Won't the architecture used by Mesos/Omega solve the resource 
management/locking issue:
http://mesos.apache.org/documentation/latest/mesos-architecture/
http://eurosys2013.tudos.org/wp-content/uploads/2013/paper/Schwarzkopf.pdf
Basically, one server holds all the resource information in memory 
(cpu/memory/disk/ip address etc) about the whole data center, all the 
hypervisor hosts or any other resource entities are connecting to this server 
to report/update its own resource. As there is only one master server, CAP 
theorem is invalid.


> -----Original Message-----
> From: Darren Shepherd [mailto:darren.s.sheph...@gmail.com]

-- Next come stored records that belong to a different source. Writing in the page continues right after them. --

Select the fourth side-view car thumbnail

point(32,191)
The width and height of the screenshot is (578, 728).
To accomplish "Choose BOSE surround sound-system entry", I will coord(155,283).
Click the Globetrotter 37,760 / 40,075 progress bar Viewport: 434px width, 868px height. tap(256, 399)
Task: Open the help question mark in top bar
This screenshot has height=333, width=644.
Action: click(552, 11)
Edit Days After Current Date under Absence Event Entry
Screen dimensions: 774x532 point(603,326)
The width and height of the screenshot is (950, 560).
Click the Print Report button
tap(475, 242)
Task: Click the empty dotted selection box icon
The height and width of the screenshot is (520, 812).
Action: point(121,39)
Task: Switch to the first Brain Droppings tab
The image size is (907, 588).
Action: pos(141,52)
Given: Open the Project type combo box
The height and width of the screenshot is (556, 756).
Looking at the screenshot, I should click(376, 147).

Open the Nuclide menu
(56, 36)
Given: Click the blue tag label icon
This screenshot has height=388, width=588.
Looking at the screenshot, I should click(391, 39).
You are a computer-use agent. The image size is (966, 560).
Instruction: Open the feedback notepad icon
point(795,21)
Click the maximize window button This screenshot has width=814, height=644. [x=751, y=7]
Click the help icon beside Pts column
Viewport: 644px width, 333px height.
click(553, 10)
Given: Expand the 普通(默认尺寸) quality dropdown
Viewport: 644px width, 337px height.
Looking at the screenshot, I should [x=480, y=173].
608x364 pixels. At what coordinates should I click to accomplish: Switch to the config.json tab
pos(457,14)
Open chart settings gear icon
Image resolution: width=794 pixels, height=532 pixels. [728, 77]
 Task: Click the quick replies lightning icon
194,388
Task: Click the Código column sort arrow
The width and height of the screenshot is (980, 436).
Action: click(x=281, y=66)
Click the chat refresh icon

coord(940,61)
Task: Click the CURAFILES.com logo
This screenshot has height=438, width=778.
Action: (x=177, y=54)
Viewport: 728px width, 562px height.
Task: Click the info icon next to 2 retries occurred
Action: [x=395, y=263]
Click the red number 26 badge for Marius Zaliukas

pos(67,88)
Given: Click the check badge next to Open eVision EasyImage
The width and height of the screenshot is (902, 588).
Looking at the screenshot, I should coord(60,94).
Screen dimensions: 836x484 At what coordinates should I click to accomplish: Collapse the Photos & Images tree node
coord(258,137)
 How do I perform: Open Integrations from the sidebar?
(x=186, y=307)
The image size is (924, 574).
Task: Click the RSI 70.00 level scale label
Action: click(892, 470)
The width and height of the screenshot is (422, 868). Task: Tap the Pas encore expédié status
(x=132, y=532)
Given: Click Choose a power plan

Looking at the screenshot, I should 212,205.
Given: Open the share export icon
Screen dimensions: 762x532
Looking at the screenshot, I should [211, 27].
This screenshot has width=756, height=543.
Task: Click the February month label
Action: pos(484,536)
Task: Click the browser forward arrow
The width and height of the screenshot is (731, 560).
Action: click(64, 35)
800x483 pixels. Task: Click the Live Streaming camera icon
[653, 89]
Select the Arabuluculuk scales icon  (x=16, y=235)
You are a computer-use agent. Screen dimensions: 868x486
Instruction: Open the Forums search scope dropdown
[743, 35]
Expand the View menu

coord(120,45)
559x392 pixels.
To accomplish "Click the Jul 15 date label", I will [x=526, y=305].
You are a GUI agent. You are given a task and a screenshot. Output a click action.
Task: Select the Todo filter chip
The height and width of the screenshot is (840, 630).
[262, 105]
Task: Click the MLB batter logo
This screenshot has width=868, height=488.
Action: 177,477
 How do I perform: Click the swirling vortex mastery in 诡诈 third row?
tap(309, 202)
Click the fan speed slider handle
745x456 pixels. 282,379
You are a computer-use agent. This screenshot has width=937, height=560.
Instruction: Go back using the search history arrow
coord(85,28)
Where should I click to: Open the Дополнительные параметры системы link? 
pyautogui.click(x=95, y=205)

> Sent: Monday, November 25, 2013 9:17 AM
> To: John Burwell
> Cc: dev@cloudstack.apache.org
> Subject: Re: Resource Management/Locking [was: Re: What would be your
> ideal solution?]
> 
> You bring up some interesting points.  I really need to digest this further.
> From a high level I think I agree, but there are a lot of implied details of 
> what
> you've said.
> 
> Darren
> 
> 
> On Mon, Nov 25, 2013 at 8:39 AM, John Burwell <jburw...@basho.com>
> wrote:
> 
> > Darren,
> >
> > I originally presented my thoughts on this subject at CCC13 [1].
> >  Fundamentally, I see CloudStack as having two distinct tiers -
> > orchestration management and automation control.  The orchestration
> > tier coordinates the automation control layer to fulfill user goals
> > (e.g. create a VM instance, alter a network route, snapshot a volume,
> > etc) constrained by policies defined by the operator (e.g.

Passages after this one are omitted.